Peraltro grazia e brillantezza sono richieste dalla
Cabaletta della Visione, “Non fu sogno”. Si tratta del pezzo
più arduo dell’intera partitura, specie se Giselda viene
affidata a voci pesanti e non particolarmente versate nel
belcanto del primo Ottocento. Non c’è dubbio che in questo
caso Verdi tiene in grande conto l’eccezionale virtuosismo
della Frezzolini. Esso comunque va ad inserirsi in una parte
che richiede anche altri requisiti, a cominciare da un
lirismo purissimo per intonare la preghiera del I Atto,
“Salve Maria”. Il brano è di "una vaghissima e pure
semplicità e scioltezza melodica, ricca di commozione per il
movimento armonico e per il vario ed efficace strumentale:
la fede e l'agitazione della giovinetta vi sono espresse in
una fusione e con una sincerità di ispirazione comunicative
e convincenti" .
Nel II Atto occorre dare un slancio appassionato alla
melodia di “Se vano è il pregare”. Al contrario
“No!...giusta causa!” deve essere declamato. Il Duetto con
Oronte e il sacrato Terzetto, “Qual voluttà trasfondere”

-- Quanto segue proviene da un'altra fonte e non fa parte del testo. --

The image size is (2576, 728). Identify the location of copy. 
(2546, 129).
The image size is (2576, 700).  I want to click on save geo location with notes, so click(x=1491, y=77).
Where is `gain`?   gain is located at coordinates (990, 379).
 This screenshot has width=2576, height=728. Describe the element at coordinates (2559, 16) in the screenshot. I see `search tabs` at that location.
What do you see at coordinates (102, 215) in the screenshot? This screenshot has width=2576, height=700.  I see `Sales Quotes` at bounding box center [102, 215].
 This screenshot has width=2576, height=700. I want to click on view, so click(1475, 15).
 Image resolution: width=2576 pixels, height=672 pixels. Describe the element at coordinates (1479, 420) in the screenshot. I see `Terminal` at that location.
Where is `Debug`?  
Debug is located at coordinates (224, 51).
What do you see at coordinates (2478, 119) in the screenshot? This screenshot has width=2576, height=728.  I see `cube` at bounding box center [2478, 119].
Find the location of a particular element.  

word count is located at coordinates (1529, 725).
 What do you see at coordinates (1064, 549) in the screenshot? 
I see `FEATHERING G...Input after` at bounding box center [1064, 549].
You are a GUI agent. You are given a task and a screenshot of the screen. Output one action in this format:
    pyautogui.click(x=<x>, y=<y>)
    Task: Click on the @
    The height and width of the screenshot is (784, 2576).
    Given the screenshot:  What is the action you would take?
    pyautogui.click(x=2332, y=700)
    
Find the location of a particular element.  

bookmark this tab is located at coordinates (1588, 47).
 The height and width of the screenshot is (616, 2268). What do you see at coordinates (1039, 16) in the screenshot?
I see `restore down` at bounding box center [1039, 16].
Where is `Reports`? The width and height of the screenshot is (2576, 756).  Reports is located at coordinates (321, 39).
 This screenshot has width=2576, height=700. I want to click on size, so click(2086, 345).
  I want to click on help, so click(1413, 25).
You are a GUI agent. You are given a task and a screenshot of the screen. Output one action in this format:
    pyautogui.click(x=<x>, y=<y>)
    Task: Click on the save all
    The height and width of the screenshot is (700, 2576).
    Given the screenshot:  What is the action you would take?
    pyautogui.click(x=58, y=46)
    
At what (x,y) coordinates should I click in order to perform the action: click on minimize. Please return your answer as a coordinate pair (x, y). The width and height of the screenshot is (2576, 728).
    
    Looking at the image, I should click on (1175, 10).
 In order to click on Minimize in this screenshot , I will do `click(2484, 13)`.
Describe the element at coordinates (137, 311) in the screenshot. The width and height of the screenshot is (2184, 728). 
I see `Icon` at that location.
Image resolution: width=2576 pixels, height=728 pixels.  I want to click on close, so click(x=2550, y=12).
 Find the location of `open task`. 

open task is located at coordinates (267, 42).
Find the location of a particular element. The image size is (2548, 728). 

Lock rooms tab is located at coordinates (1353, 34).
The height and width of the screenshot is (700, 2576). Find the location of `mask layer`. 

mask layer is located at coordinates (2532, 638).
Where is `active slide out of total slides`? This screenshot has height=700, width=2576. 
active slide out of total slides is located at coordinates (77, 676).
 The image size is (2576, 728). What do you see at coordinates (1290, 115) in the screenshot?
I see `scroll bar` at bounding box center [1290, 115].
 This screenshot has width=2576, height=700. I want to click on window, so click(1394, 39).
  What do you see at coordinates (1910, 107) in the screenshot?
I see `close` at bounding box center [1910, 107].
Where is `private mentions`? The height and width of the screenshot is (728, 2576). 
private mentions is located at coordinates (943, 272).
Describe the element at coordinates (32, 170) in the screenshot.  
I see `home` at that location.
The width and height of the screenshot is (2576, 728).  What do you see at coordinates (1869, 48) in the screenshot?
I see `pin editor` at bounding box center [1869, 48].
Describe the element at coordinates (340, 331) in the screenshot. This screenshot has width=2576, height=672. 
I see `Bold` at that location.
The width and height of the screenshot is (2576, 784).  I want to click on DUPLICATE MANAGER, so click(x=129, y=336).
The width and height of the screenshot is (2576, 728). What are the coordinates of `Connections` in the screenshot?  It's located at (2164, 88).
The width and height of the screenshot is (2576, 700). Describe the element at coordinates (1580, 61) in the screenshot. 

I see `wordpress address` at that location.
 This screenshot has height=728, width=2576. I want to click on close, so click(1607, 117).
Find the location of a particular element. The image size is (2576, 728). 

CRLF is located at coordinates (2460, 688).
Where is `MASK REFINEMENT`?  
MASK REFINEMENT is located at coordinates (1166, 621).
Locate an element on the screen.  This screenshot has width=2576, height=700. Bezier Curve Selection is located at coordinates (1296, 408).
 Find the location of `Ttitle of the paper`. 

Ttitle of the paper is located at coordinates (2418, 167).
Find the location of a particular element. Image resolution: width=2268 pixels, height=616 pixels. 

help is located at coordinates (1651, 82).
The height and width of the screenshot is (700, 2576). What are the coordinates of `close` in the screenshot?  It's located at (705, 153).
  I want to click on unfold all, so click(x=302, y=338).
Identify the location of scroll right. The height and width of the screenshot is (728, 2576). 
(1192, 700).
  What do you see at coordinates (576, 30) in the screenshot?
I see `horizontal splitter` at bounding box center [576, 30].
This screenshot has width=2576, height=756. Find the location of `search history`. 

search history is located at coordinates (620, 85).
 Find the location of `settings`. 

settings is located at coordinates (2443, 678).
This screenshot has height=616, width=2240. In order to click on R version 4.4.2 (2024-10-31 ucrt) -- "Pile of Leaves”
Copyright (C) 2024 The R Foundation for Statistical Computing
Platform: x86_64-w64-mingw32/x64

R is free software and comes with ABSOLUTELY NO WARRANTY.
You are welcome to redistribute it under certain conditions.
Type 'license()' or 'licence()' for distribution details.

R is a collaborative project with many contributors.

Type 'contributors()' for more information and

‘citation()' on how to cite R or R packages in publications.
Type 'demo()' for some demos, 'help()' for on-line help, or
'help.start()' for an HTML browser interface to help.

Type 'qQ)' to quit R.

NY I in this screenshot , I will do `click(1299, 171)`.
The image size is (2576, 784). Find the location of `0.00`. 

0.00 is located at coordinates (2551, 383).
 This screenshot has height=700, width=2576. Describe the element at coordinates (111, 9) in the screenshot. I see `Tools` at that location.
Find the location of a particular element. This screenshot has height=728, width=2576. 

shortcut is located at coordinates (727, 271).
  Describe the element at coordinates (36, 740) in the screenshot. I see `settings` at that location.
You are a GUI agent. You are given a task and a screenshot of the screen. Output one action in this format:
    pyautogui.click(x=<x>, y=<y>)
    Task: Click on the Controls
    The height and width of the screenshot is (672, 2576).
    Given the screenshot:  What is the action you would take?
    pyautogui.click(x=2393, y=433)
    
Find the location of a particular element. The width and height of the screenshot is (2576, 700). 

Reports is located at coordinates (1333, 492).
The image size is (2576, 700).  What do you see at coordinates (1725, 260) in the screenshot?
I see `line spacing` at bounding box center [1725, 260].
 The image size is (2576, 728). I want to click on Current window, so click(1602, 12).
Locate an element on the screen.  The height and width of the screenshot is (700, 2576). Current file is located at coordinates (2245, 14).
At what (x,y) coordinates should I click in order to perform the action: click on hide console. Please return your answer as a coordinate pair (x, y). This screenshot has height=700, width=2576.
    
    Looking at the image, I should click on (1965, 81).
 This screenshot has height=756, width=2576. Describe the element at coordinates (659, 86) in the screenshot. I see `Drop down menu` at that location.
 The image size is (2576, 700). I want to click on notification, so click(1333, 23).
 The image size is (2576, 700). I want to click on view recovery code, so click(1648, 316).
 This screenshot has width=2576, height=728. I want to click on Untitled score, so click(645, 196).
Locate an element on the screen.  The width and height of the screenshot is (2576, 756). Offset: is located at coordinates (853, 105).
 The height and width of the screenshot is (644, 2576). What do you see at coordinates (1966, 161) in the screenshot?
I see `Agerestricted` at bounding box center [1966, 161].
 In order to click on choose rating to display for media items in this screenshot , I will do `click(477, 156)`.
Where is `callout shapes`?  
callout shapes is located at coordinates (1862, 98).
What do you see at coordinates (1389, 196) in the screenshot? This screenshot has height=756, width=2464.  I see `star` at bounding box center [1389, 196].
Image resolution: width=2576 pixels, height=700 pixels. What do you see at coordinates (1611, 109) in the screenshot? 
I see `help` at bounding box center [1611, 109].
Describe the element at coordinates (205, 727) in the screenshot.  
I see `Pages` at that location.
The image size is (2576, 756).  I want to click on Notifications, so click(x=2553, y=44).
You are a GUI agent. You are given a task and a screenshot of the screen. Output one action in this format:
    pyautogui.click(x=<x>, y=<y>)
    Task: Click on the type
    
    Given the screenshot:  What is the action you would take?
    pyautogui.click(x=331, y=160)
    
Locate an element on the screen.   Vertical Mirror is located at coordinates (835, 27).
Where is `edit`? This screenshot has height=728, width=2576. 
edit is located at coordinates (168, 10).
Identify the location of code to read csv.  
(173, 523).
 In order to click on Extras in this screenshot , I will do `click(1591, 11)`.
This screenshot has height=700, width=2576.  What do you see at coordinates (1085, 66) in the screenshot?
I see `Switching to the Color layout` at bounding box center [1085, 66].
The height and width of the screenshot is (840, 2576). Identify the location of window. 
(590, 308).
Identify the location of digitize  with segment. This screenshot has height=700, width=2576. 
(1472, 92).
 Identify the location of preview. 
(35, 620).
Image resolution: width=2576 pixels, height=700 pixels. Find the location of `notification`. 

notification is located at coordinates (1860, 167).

sono scevri di coloratura, ma vogliono passione, declinata
in modi diversi: quella del tempo d’attacco e della stretta
de Duetto richiede foga e amoroso trasporto, mentre il Tempo
di mezzo, accompagnato dall’arpa non disdegna una certa
mollezza. Il Terzetto necessita ispirazione e un piglio
profetico. La tessitura è schiettamente sopranile, sfoga
fino all’estremo acuto, senza quell’uso del grave che invece
c’è nella vocalità di Abigaille. Si deve aggiungere una
dinamica che al canto d’impeto, forte e fortissimo, trapassa
al piano e si abbandona alle più dolci ed ispirate mezze
voci che in taluni casi l’autore richiede in modo esplicito.